本发明涉及核酸克隆和组装方法，更具体涉及脱氧核糖核酸（DNA）克隆和组装的新方法。

发明背景

DNA克隆是分子生物学和生物技术的核心内容，是进行基因功能研究的关键技术。随着DNA测序技术的不断进步和测序成本的不断降低，全基因组测序变得越来越容易。人们发现基因组中蕴藏着丰富的尚未开发的资源。短的DNA片段可以很容易通过PCR或者化学合成获得，但是克隆大于10 kb的DNA片段传统方法则要依赖于DNA文库的构建和筛选。传统的文库构建和筛选的方法不但操作复杂、耗时、费力，而且目的DNA片段经常分散的位于几个不同的克隆上，在进行基因功能研究时往往需要对其进行亚克隆，删除多余序列或者需要将其缝合成一个完整地生物合成途径，因此传统的文库构建和筛选的方法已经不能满足时代发展的需要，研究者们迫切需要简单、高效和快捷的基因组DNA 克隆和修饰技术。随着合成生物学技术的进步，大于10 kb的DNA大片段还可以通过Gibson体外组装¹或者DNAassembler体内组装²等方式由小片段组装而成。但是上述DNA组装需要PCR或者化学合成来制备小片段，容易引入随机突变并为后期基因功能研究带来不便。同时，上述方式对于要组装的DNA片段的量要求较高，需要采用纯度和浓度相对较高的目标DNA片段，不能用于直接从酶解的基因组DNA片段混合物中组装目的DNA片段。

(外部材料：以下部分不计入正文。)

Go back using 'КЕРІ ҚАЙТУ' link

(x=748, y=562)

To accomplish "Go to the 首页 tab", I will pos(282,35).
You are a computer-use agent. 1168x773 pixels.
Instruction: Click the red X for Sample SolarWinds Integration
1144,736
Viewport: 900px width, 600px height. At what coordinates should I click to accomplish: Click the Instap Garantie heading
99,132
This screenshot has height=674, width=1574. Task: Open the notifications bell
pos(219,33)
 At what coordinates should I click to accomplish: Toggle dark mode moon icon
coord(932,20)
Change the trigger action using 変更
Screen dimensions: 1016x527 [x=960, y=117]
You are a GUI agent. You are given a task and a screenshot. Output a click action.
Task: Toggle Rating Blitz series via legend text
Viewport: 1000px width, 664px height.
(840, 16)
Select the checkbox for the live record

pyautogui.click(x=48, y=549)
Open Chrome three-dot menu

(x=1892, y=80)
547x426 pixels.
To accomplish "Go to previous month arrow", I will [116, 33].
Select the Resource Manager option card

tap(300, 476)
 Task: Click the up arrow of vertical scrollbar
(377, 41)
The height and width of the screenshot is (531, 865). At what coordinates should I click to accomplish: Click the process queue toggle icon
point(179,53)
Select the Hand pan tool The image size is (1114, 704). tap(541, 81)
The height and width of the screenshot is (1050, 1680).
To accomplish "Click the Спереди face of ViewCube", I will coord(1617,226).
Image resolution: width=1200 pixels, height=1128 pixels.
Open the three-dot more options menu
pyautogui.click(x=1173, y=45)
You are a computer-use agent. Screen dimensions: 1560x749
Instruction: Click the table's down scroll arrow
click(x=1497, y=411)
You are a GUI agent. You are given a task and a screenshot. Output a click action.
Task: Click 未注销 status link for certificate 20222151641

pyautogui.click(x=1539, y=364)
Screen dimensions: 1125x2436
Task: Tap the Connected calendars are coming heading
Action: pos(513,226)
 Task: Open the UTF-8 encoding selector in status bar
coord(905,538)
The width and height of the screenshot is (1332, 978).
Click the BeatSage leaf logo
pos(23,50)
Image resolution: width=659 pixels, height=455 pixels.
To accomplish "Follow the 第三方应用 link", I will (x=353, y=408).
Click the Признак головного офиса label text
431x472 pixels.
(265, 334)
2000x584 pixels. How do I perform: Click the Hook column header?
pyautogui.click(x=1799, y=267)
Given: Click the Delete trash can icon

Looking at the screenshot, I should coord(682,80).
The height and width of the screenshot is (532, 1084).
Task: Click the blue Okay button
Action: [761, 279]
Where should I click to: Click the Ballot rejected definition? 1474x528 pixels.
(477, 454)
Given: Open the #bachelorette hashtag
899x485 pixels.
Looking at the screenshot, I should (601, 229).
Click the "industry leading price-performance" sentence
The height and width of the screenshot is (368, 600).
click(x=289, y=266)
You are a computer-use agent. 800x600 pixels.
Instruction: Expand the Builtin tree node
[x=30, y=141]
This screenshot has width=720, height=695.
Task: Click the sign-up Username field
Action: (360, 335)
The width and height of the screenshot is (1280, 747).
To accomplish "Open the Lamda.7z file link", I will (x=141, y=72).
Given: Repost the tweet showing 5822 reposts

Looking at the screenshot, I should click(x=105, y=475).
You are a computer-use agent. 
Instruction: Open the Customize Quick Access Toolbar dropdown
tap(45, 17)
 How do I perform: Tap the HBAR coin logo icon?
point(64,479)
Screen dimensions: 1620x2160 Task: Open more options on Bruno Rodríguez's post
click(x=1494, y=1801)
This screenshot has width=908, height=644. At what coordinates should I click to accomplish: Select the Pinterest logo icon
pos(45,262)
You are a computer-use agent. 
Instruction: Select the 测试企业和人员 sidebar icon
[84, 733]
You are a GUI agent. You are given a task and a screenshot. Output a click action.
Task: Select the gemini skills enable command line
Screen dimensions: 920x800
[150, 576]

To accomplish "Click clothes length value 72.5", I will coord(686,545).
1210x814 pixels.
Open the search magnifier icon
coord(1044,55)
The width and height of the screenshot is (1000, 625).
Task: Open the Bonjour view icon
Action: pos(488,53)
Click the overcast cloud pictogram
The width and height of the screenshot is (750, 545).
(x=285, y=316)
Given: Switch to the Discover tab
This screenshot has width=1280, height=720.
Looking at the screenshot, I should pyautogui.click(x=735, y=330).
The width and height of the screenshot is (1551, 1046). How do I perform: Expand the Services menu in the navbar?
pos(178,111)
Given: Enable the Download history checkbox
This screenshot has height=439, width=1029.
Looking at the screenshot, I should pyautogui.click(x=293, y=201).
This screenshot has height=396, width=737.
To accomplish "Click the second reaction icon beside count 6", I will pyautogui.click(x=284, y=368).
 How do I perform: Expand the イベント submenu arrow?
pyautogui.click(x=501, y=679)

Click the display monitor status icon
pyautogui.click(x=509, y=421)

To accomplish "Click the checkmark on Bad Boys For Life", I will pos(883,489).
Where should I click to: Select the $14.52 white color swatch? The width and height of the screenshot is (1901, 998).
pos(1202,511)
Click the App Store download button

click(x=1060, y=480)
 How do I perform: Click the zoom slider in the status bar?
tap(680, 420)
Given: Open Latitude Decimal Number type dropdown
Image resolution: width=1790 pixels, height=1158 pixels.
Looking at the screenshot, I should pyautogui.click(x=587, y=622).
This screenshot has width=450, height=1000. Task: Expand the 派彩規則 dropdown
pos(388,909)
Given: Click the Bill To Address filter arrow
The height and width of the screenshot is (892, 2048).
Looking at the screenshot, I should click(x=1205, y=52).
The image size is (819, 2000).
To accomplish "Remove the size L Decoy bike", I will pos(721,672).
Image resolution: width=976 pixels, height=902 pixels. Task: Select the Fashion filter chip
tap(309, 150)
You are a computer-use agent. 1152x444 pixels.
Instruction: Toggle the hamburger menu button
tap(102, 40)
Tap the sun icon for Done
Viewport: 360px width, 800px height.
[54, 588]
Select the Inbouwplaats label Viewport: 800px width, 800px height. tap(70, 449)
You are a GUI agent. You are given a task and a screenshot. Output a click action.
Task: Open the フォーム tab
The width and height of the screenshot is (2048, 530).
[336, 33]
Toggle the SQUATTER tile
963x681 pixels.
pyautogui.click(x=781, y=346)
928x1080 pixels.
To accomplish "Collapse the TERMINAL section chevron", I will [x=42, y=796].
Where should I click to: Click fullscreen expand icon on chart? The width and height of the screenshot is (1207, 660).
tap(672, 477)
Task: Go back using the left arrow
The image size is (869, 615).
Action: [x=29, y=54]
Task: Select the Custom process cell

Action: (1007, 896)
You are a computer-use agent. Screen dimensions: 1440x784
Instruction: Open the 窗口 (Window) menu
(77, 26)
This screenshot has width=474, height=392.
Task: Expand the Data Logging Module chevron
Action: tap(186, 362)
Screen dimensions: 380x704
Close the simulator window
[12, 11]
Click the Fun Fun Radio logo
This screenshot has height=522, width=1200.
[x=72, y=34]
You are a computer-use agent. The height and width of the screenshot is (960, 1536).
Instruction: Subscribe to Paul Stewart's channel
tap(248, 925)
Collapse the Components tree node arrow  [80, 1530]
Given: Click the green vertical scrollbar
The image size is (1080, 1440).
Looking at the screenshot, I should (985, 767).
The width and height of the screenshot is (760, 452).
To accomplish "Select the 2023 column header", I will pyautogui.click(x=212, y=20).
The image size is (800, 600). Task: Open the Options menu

直接从基因组DNA中将特定的DNA区域克隆到载体中，在本文中称为“直接克隆”。RecET直接克隆技术的原理是：Rac噬菌体重组蛋白——全长的RecE和RecT能够在大肠杆菌细胞内高效地介导线性DNA分子之间发生同源重组——线线重组。其中RecE是5’-3’核酸外切酶，RecT是单链DNA退火蛋白，RecE和RecT之间的蛋白-蛋白相互作用是线线重组所必须的，RecET联合作用的线线重组效率是单独作用的1000倍。RecET直接克隆技术能将大于10kb的基因组DNA片段直接捕获到表达载体上，而且还能实现2~5个DNA片段的组装。在基因组上一般都能找到合适的限制性酶切位点将目的DNA片段释放出来，然后将限制性酶切的基因组DNA和线性载体通过电转化导入表达了RecET重组酶的大肠杆菌细胞内，在细胞内目的DNA片段和线性载体通过两端的同源臂发生同源重组并形成环状质粒，最后通过抗生素筛选和限制性酶切分析可以获得含有重组DNA分子的菌落。在线性载体和基因组DNA都制备好了的情况下，完成目的DNA片段的直接克隆只需要3天的时间。目前该技术已被广泛应用于细菌天然产物生物合成途径的克隆和异源表达研究。比如来源于发光杆菌发光光杆状菌的10个10-52 kb的聚酮合酶（PKS）/ 非核糖体多肽合成酶（NRPS）基因簇³，来源于类芽孢杆菌Paenibacillus larvae中的12 kb sevadicin基因簇⁴，来源于丁香假单胞菌Pseudomonas syringae中的19 kb syringolin基因簇⁵，来源于伯克氏菌Burkholderia DSM7029中的25kb glidobactin基因簇⁶，以及来源于大肠杆菌E. coli Nissle 1917中的50 kbcolibactin基因簇⁷。